Watching the Wall Fall: My Memory of 1989
We were sitting in our living room. I was too little to know what was happening but political and historical discussions were common and frequent at our home.
With a bottle of red Scanderbeg wine on the table, we continued our regular evening ritual – that is, pour some wine for everyone, have some hors d’oeuvres, turn on the television set to Rai Uno (An Italian TV channel watched by nearly every Albanian during the country’s Stalinist isolation,) and talk about politics.
I was accustomed to hearing politics discussed at home, sometimes in lowered tones so that suspicious characters wouldn’t turn my father in for questioning. I was also accustomed to being told that whatever was being discussed was to stay at home. My father was a kind of a political dissident during his whole life in Albania, and politics had become his favorite topic of discussion in the 80’s, particularly post-Hoxha’s (Albania’s Communist dictator) death. He wanted to leave. As soon as possible. He thought of escaping, but I remember him saying that wasn’t an option. Leaving his family behind, to be persecuted, was out of the question. He was looking for a legitimate way to escape with family in tow.

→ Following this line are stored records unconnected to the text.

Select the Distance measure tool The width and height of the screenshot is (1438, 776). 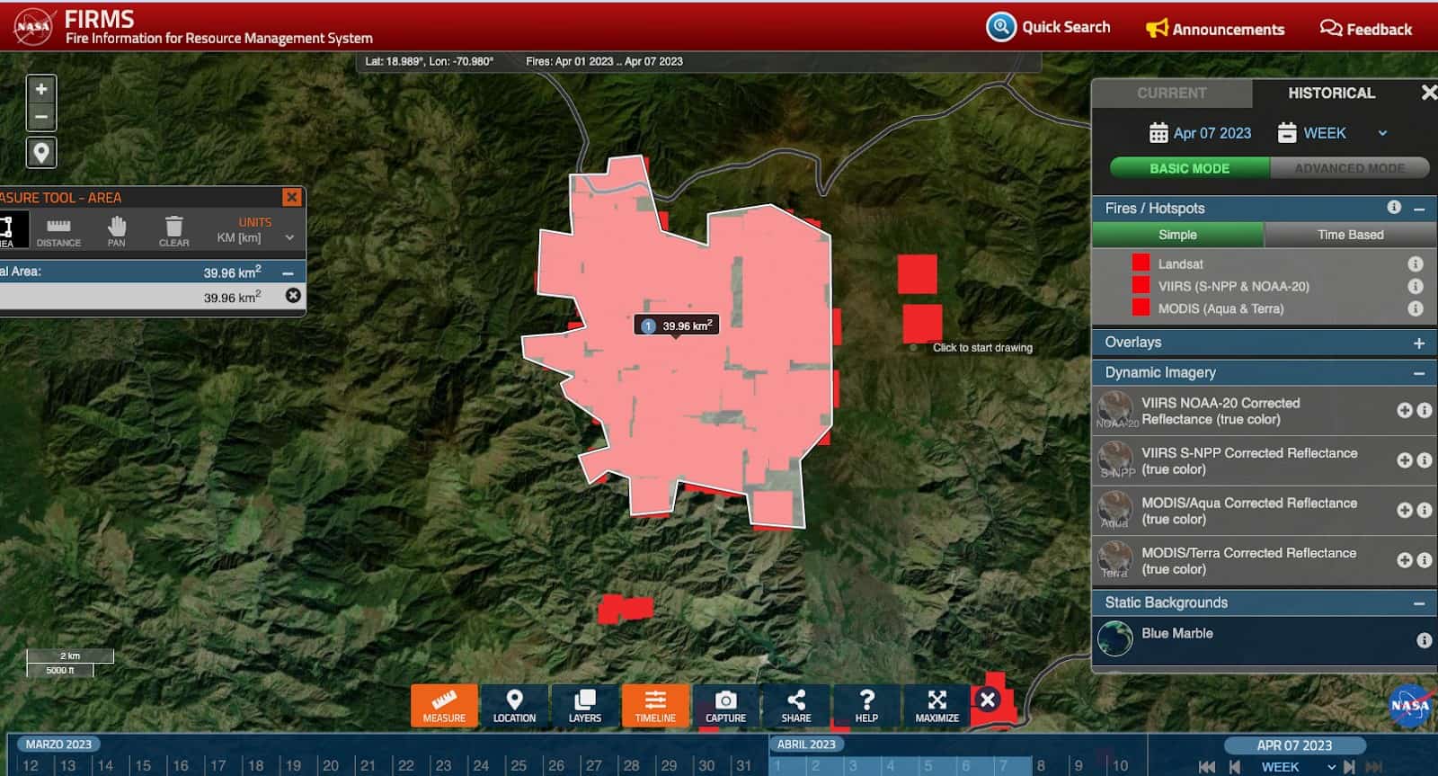[x=58, y=230]
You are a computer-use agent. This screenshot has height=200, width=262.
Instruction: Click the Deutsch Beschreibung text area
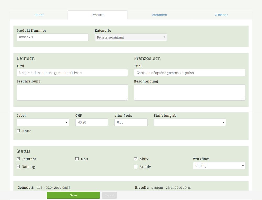coord(72,92)
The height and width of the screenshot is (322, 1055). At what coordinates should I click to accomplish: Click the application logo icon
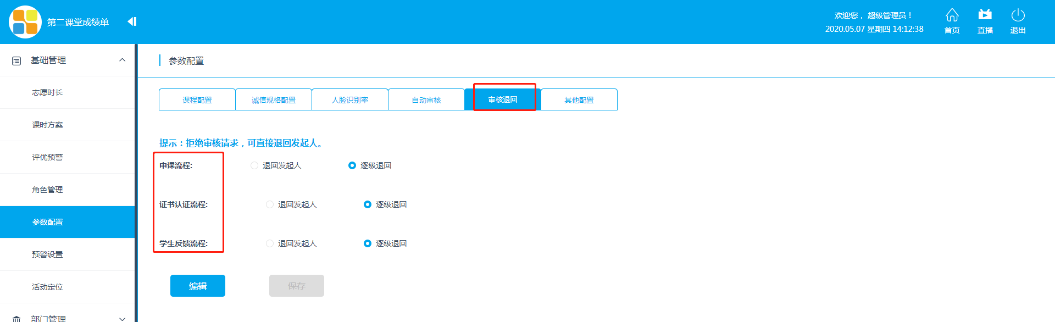[25, 22]
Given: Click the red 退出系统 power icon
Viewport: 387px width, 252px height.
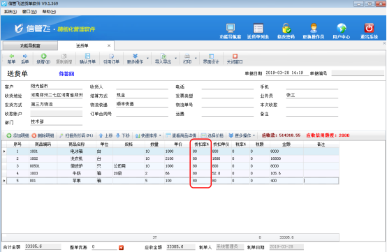Looking at the screenshot, I should [x=369, y=28].
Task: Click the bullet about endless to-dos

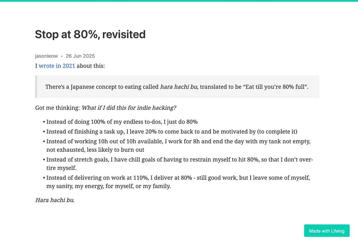Action: (122, 122)
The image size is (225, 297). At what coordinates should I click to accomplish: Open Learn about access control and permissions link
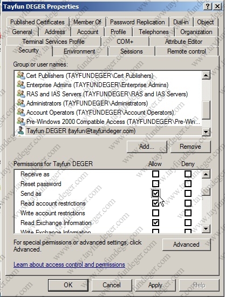(x=69, y=265)
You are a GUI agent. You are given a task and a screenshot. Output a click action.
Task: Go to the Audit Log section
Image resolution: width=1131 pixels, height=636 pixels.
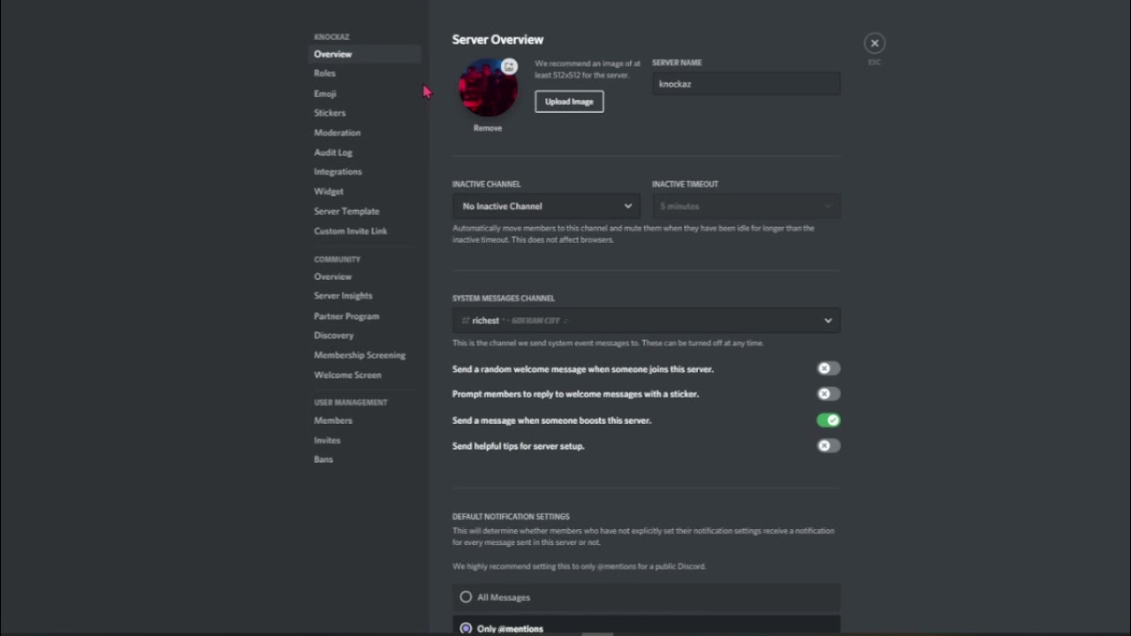333,152
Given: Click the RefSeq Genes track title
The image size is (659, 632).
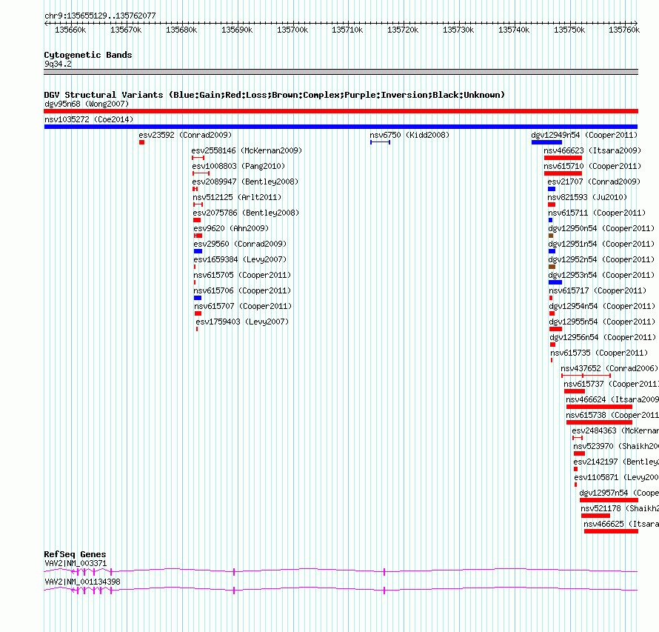Looking at the screenshot, I should pos(75,554).
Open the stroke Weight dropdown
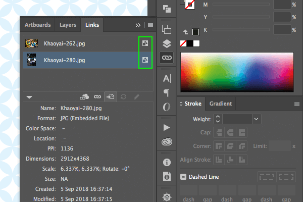 coord(257,119)
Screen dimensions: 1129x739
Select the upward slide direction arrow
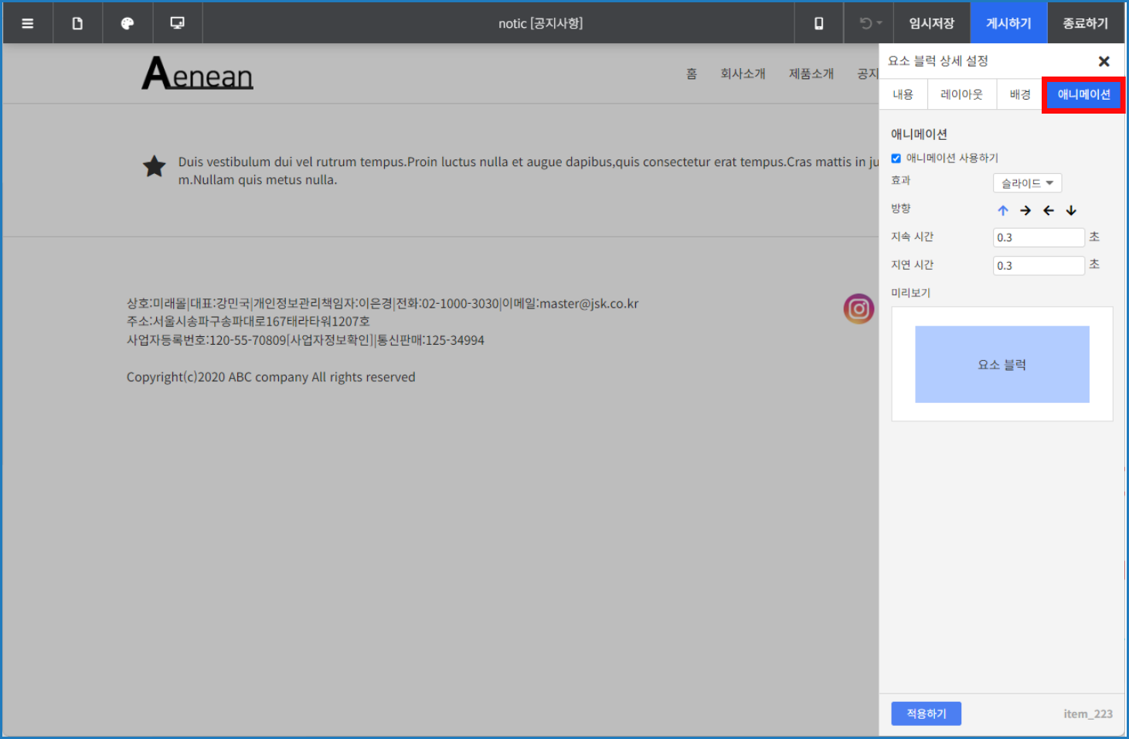coord(1003,209)
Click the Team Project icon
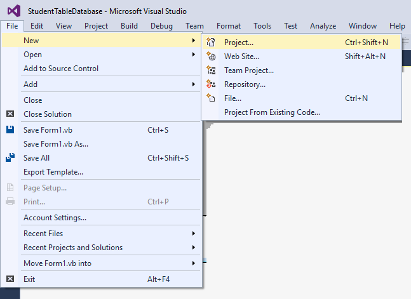Image resolution: width=411 pixels, height=299 pixels. click(x=212, y=70)
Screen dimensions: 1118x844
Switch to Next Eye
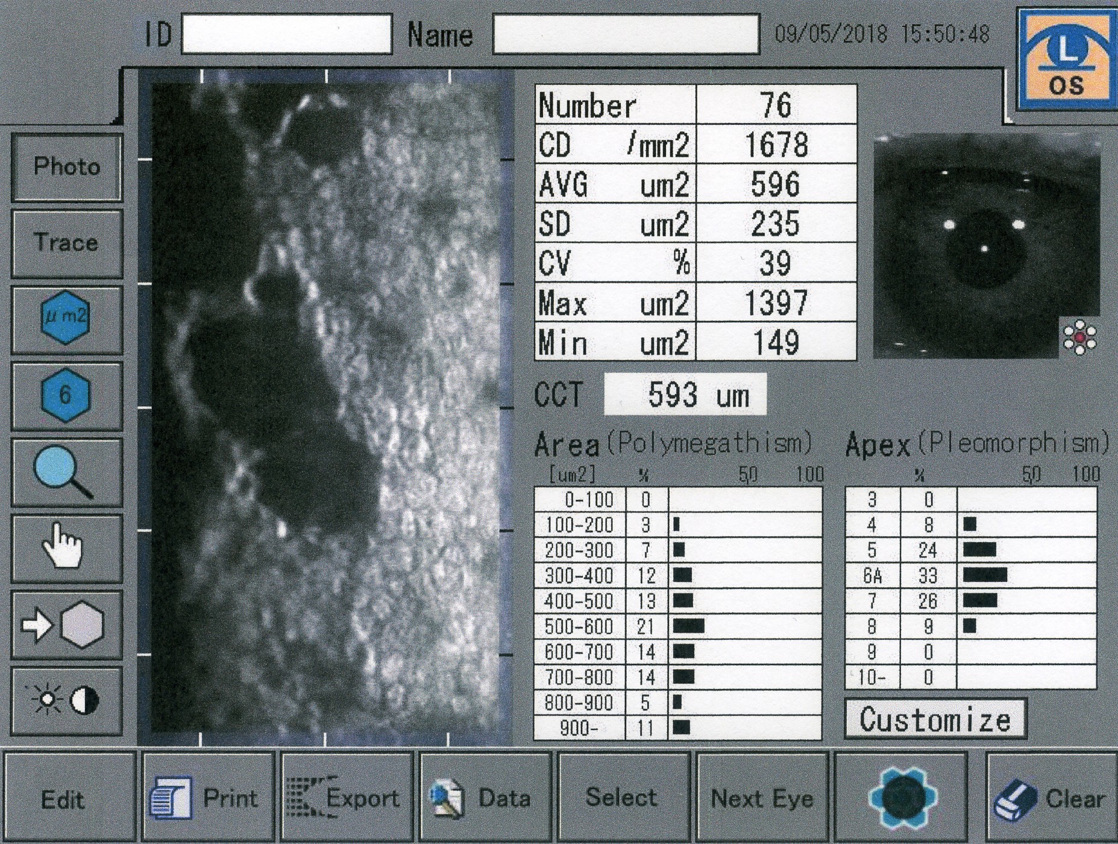[762, 798]
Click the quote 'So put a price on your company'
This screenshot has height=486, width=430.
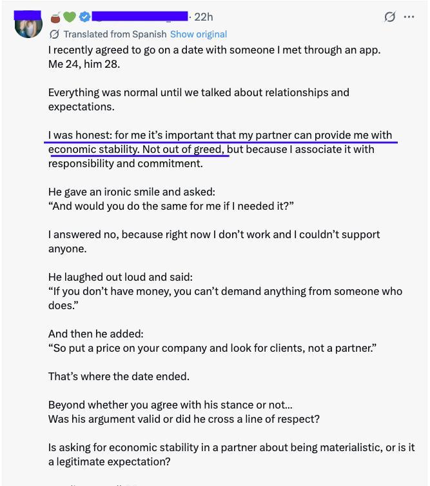point(212,348)
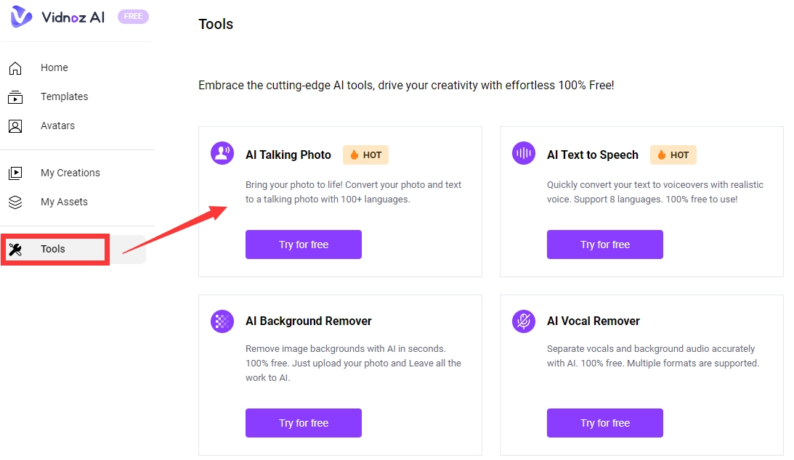
Task: Click the AI Background Remover icon
Action: [x=222, y=321]

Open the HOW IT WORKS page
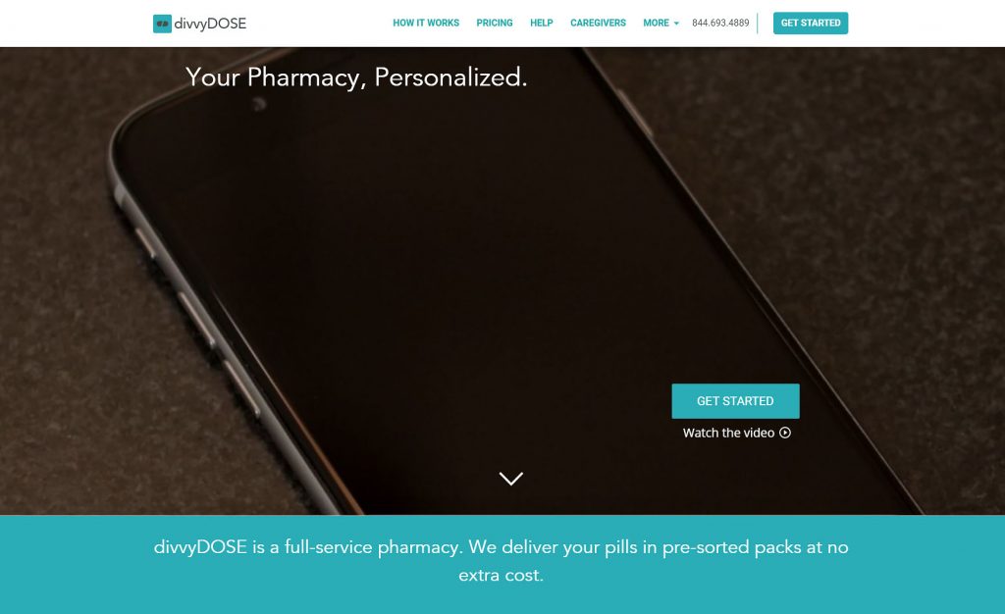coord(426,23)
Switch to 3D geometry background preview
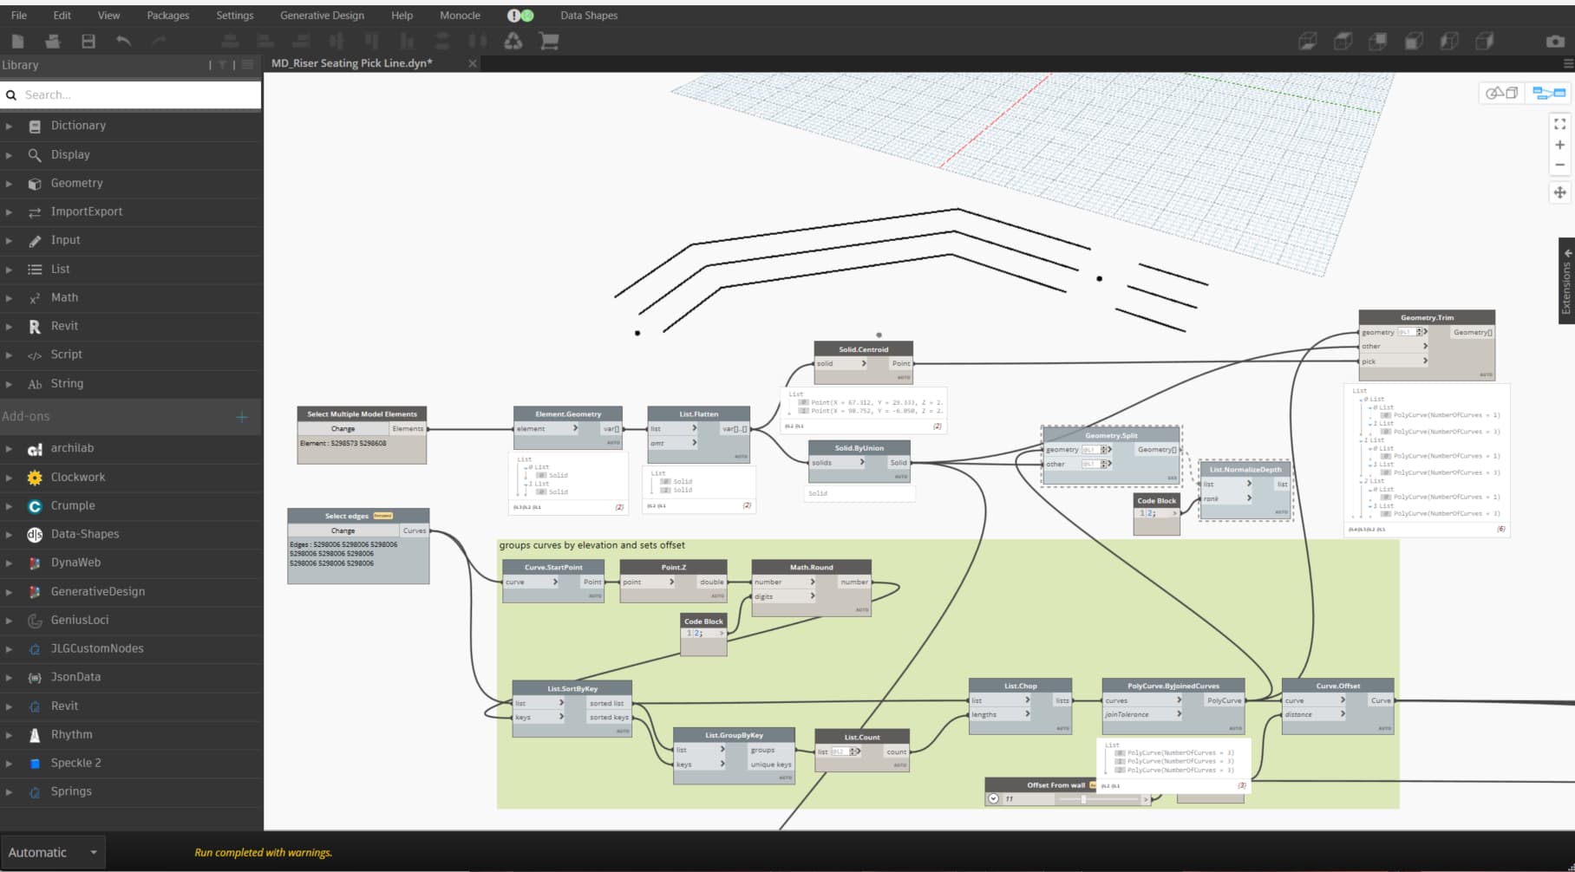1575x872 pixels. [x=1501, y=93]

He found it that night; On November 9, 1989.
Not too long after everyone was settled, Rai Uno reported that the great barrier between East and West, the Berlin Wall, was about to fall that night. I saw my father jump up with excitement like a young school boy. He struck the table and dashed up with enthusiasm I will never forget; This was the signal he’d been waiting for. He poured everyone another round of wine.
We stayed up late watching Rai‘s footage of the event, in awe, expectations floating around everybody’s imaginations.
“It’s done,” said my father. “It’s Done!” exclaimed he with excitement. “Now watch events take a turn here [in Albania],” said he with great foresight.
There was laughter, hope, happiness in the room. We all got up and toasted to the free future and went to sleep really late, elated and full of hope.
Over the next few months, my father obsessed about leaving, and the news, until Communism was given its final kick with the execution of Romanian dictator Nicolae Ceausescu on 25 December 1989.
Dad now knew for sure it was all over. He was now anxiously waiting for laws to gradually change in Albania and for passports to be issued to all Albanians once the “Agitation and Propaganda” law was abolished. Once that was done, it became easier to leave as a family unit with a tourist Visa.
And so, by October 1990 we were gone. All of us, to Italy.